#### [Problem statement]
Scan the data below and state how many of its lines contain the word "will", giving only the figure.

#### [Listed entries]
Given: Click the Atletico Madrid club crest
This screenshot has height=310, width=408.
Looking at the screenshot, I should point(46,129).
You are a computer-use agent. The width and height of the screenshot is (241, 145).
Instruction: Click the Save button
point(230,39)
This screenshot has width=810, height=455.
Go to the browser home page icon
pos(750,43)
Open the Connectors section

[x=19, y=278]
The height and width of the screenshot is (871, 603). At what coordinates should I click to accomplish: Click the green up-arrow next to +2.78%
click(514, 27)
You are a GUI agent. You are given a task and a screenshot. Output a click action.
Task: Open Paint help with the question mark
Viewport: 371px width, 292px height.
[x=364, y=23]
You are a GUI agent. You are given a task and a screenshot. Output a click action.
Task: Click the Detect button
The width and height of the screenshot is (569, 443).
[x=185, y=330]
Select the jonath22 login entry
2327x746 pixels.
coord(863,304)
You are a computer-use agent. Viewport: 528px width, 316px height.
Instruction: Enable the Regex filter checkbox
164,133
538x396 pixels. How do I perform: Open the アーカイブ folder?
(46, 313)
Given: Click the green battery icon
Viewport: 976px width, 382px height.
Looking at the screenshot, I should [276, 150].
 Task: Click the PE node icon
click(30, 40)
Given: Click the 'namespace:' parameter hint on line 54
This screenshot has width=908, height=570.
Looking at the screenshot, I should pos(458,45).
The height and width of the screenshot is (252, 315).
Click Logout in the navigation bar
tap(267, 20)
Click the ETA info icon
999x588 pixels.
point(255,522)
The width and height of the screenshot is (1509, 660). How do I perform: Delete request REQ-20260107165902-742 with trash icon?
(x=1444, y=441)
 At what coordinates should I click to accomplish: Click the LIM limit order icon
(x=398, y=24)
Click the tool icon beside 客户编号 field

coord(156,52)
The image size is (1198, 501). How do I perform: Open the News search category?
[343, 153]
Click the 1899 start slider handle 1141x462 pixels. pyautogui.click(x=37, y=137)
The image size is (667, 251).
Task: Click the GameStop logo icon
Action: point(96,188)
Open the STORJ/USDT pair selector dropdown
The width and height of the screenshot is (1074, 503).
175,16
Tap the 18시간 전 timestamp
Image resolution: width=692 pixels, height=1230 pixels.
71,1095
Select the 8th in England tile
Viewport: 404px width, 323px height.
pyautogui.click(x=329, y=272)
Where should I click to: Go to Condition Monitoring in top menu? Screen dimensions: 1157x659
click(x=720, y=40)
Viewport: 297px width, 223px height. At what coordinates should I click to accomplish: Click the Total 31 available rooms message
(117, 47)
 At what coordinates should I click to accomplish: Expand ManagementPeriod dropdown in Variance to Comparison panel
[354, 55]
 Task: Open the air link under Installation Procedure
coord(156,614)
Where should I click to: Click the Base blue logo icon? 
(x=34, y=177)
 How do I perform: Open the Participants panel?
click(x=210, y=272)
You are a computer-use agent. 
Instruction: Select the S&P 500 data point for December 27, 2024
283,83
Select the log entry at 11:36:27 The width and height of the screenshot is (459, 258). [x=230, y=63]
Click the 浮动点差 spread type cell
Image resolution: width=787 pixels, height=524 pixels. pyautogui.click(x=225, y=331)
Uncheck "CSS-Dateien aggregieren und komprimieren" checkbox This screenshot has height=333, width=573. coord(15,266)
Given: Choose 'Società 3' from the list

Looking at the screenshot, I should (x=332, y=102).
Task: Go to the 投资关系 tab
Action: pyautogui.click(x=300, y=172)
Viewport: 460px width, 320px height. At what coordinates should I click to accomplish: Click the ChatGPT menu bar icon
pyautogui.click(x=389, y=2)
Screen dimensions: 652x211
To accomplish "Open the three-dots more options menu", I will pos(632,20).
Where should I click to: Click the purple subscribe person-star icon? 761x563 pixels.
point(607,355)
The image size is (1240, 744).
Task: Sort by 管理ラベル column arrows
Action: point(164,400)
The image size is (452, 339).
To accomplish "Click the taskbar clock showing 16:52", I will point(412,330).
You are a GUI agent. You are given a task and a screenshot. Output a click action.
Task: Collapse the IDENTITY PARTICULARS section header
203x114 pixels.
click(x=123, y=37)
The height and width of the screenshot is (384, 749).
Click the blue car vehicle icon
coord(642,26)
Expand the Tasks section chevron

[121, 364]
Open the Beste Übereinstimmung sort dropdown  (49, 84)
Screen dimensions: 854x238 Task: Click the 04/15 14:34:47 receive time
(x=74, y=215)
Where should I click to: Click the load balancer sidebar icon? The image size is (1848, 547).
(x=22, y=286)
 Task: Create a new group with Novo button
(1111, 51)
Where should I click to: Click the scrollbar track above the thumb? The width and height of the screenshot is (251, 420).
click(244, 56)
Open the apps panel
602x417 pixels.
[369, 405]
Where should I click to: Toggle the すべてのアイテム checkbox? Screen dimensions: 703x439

#### [Problem solution]
2